Add a workaround to Linux 6.1's sev-guest lockout

The IV reuse fix 47894e0fa6a5 works against the host's throttling by making the sev-guest device useless when throttled. The x86/urgent fix 72f7754dcf31 that merged to tip on March 16 still hasn't made it to some distros, so this workaround is still needed temporarily. Issue #40 is to revert this change at the appropriate time. The same fix for #40 includes the fix for #5. Signed-off-by: Dionna Glaze <[email protected]>
google · Mar 19, 2023 · 56d47e8 · 56d47e8
1 parent 5086a95
commit 56d47e8
Showing 1 changed file with 23 additions and 3 deletions.

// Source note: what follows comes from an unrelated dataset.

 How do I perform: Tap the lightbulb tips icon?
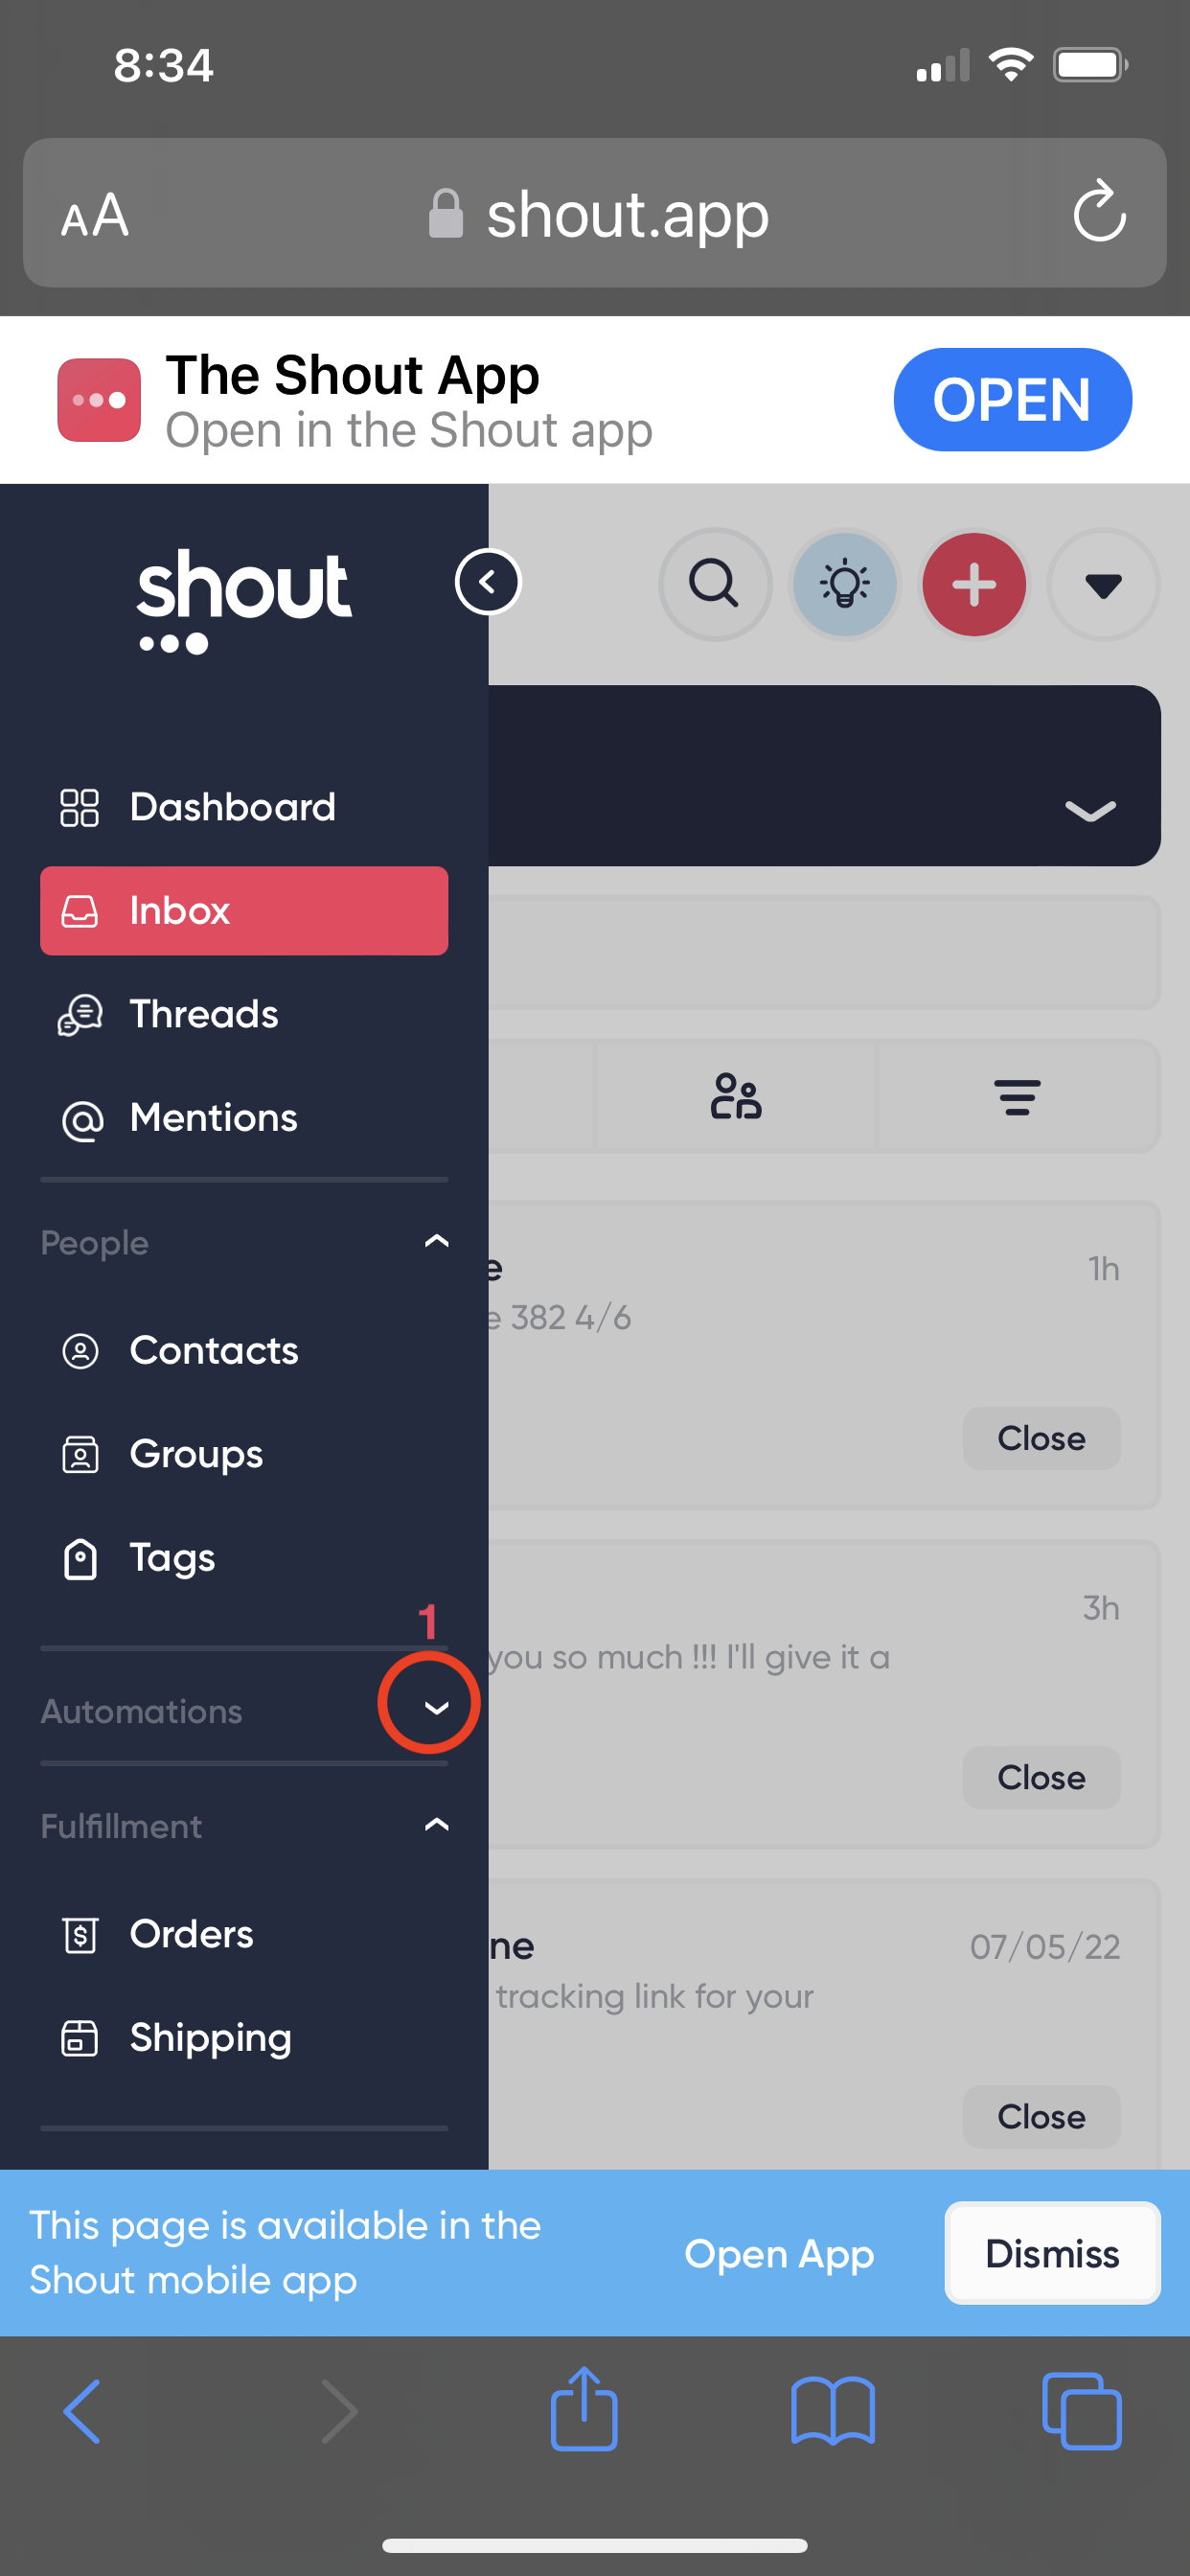[x=845, y=584]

diff --git a/client/client_linux.go b/client/client_linux.go
@@ -19,17 +19,24 @@ package client
 
 import (
 	"fmt"
+	"time"
 
 	labi "github.com/google/go-sev-guest/client/linuxabi"
 	"golang.org/x/sys/unix"
 )
 
-// defaultSevGuestDevicePath is the platform's usual device path to the SEV guest.
-const defaultSevGuestDevicePath = "/dev/sev-guest"
+const (
+	// defaultSevGuestDevicePath is the platform's usual device path to the SEV guest.

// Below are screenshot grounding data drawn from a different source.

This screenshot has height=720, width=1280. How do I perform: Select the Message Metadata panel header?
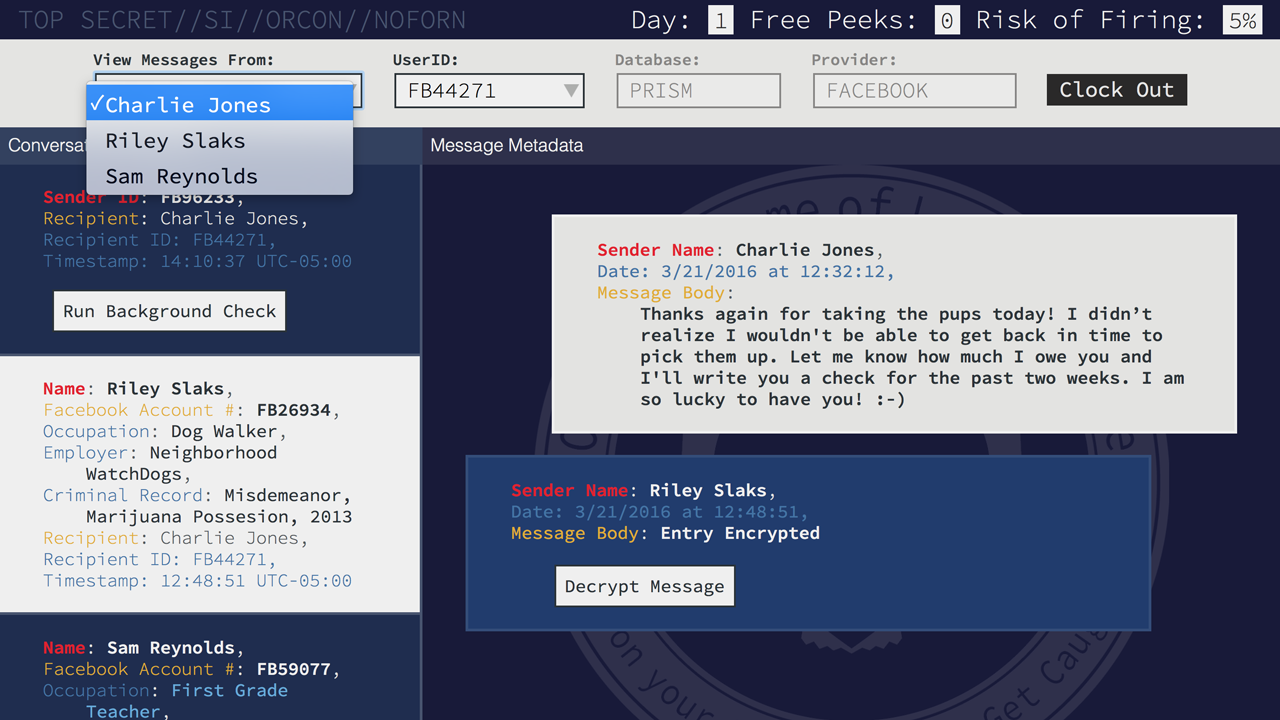click(506, 145)
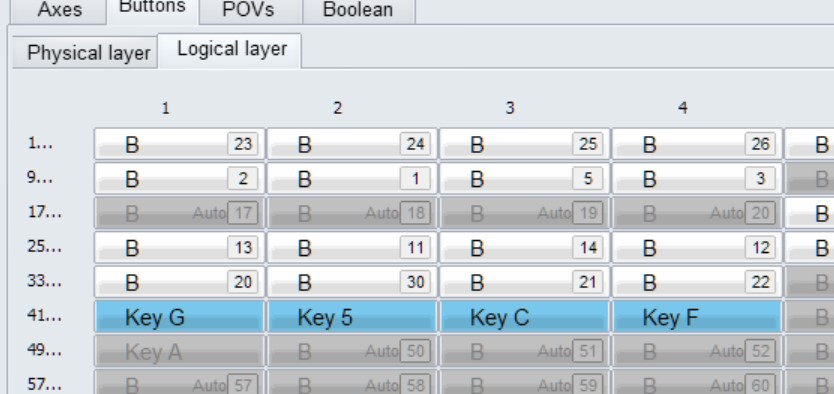The height and width of the screenshot is (394, 834).
Task: Click button cell mapped to 13
Action: [x=179, y=248]
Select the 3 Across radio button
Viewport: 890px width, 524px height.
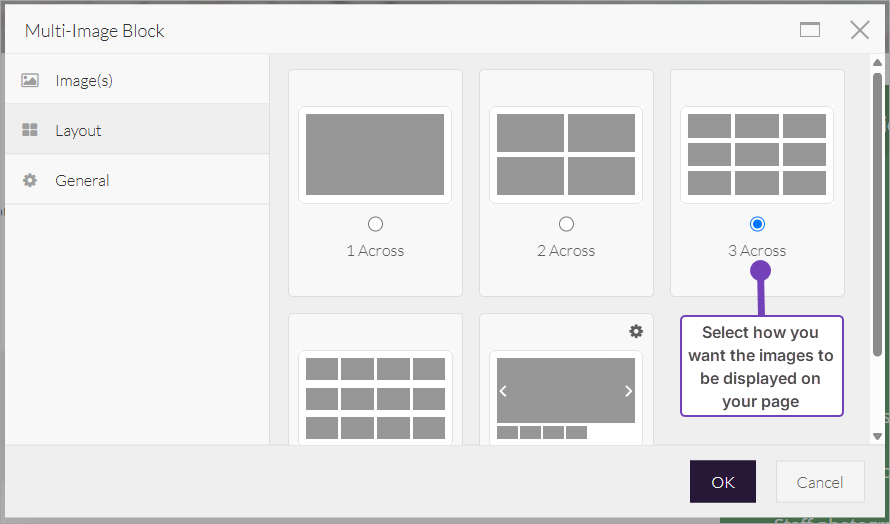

+	defaultSevGuestDevicePath = "/dev/sev-guest"
+	throttleDuration          = 2 * time.Second
+	burstMax                  = 2
+)
 
 // LinuxDevice implements the Device interface with Linux ioctls.
 type LinuxDevice struct {
-	fd int
+	fd      int
+	lastCmd time.Time
+	burst   int
 }
 
 // Open opens the SEV-SNP guest device from a given path
@@ -71,11 +78,24 @@ func (d *LinuxDevice) Close() error {
 
 // Ioctl sends a command with its wrapped request and response values to the Linux device.

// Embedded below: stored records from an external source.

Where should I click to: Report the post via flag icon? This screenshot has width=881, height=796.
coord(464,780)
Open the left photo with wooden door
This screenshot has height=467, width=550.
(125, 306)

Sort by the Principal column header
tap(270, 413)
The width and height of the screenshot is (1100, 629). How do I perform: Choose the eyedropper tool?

 func (d *LinuxDevice) Ioctl(command uintptr, req any) (uintptr, error) {
+	// TODO(Issue #40): Remove the workaround to the ENOTTY lockout when throttled
+	// in Linux 6.1 by throttling ourselves first.
+	if d.burst == 0 {
+		sinceLast := time.Since(d.lastCmd)
+		// Self-throttle for tests without guest OS throttle detection
+		if sinceLast < throttleDuration {
+			time.Sleep(throttleDuration - sinceLast)
+		}
+	}
 	switch sreq := req.(type) {
 	case *labi.SnpUserGuestRequest:
 		abi := sreq.ABI()
 		result, _, errno := unix.Syscall(unix.SYS_IOCTL, uintptr(d.fd), command, uintptr(abi.Pointer()))
 		abi.Finish(sreq)
+		d.burst = (d.burst + 1) % burstMax
+		if d.burst == 0 {
+			d.lastCmd = time.Now()
+		}
 
 		// TODO(Issue #5): remove the work around for the kernel bug that writes
 		// uninitialized memory back on non-EIO.